Another 732 new cases of the virus have been detected, according to the Department of Health on Thursday.
There are 806 Covid-positive patients in hospitals, with 70 in intensive care.
Deputy First Minister Michelle O’Neill said it was a difficult decision to prolong the curbs, which will be reviewed next month.
“It has been a long and hard road for all.
“There is no doubt that there are better days ahead but we need to keep working together right now to save lives and protect the health service.”
We know that we are asking a lot of everyone, we will do everything we can to make sure you are supported during this time
She acknowledged people were worrying about what the lengthy restrictions would mean for their businesses and families.
“We know that we are asking a lot of everyone, we will do everything we can to make sure you are supported during this time.”
Mrs Foster said they would only keep the restrictions in place as long as they were strictly necessary.
She said the public would be disappointed but not surprised as they could see the pressure hospitals were under.
Ministers are to review the measures on February 18.
During a press conference in Dungannon, Co Tyrone, the First Minister said the reproductive number for cases – referring to the number of people that an infected person will pass the virus on to – was now down to between 0.6 and 0.8, a halving of the rate of cases in two weeks, but that transmission rates were falling slowly.
The Northern Ireland Executive must now redouble efforts to get business support to the firms that need it as quickly as possible
She added: “This is undoubtedly the most difficult of times and we know the sacrifice that you’re all making to save lives and as an Executive we are committed to taking every possible step to move us forward out of this pandemic.”

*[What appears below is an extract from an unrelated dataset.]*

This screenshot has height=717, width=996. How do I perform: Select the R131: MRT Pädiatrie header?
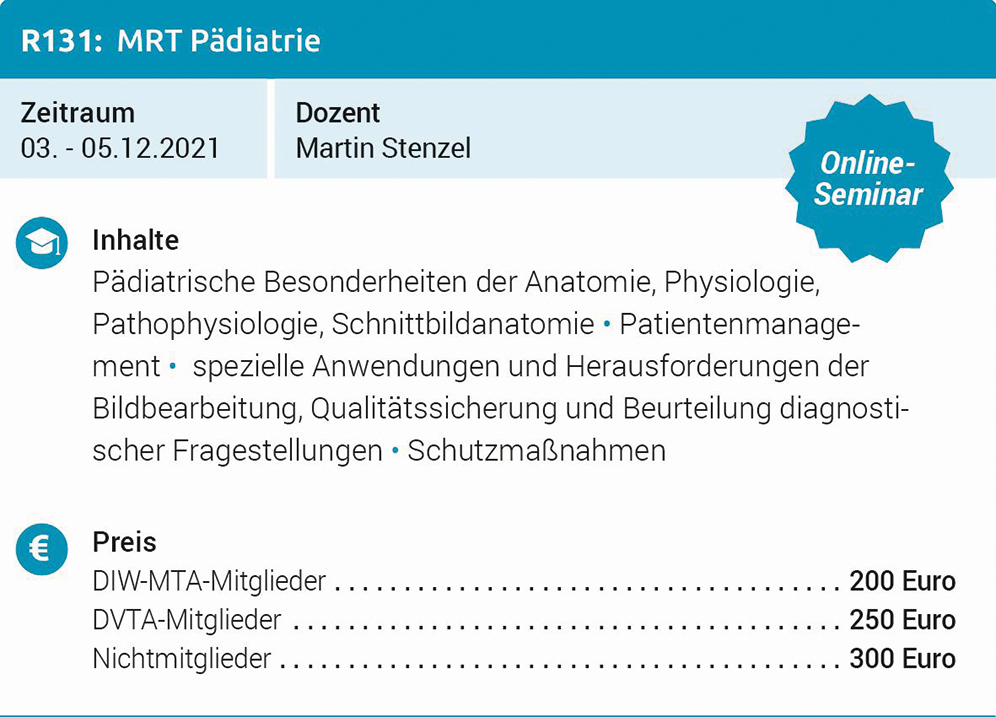pyautogui.click(x=170, y=41)
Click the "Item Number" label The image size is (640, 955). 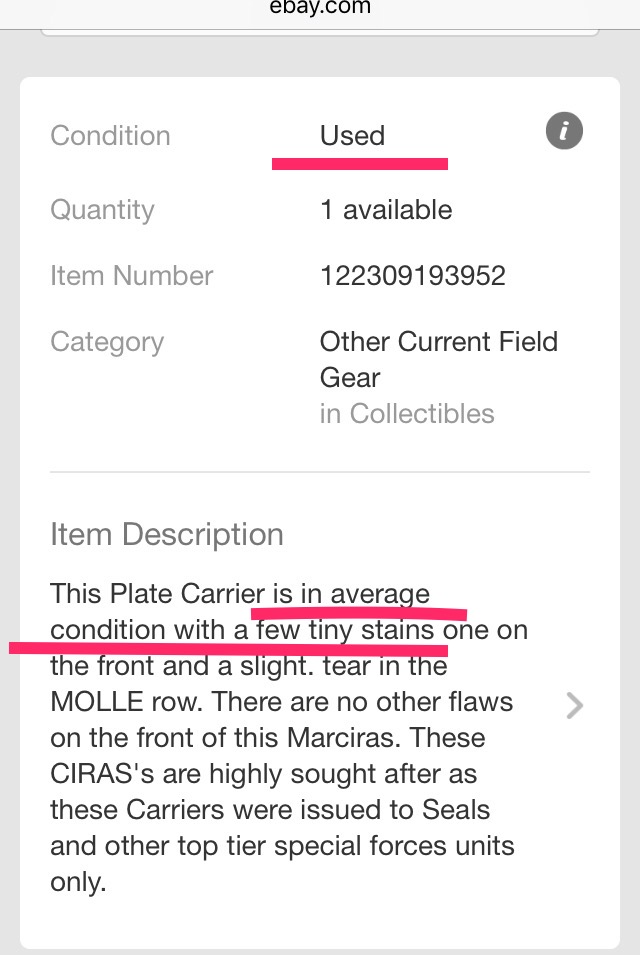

Business leaders reacted with dismay.
Belfast Chamber of Commerce chief Simon Hamilton said: “This extension will come as little surprise to most businesses.
“There is though huge ongoing frustration that financial support for closed businesses needed to save jobs is still slow to materialise and many, including lots in Belfast city centre, are falling through the cracks.”
Angela McGowan, CBI Northern Ireland director, said the economic damage could not be underestimated.
She said: “The Northern Ireland Executive must now redouble efforts to get business support to the firms that need it as quickly as possible.
“Similarly, the UK Government must look at extending the successful Job Retention Scheme to the end of June to protect jobs and livelihoods at risk.”
The Army has been drafted in to help support nurses at Northern Ireland’s Nightingale Hospital in Belfast.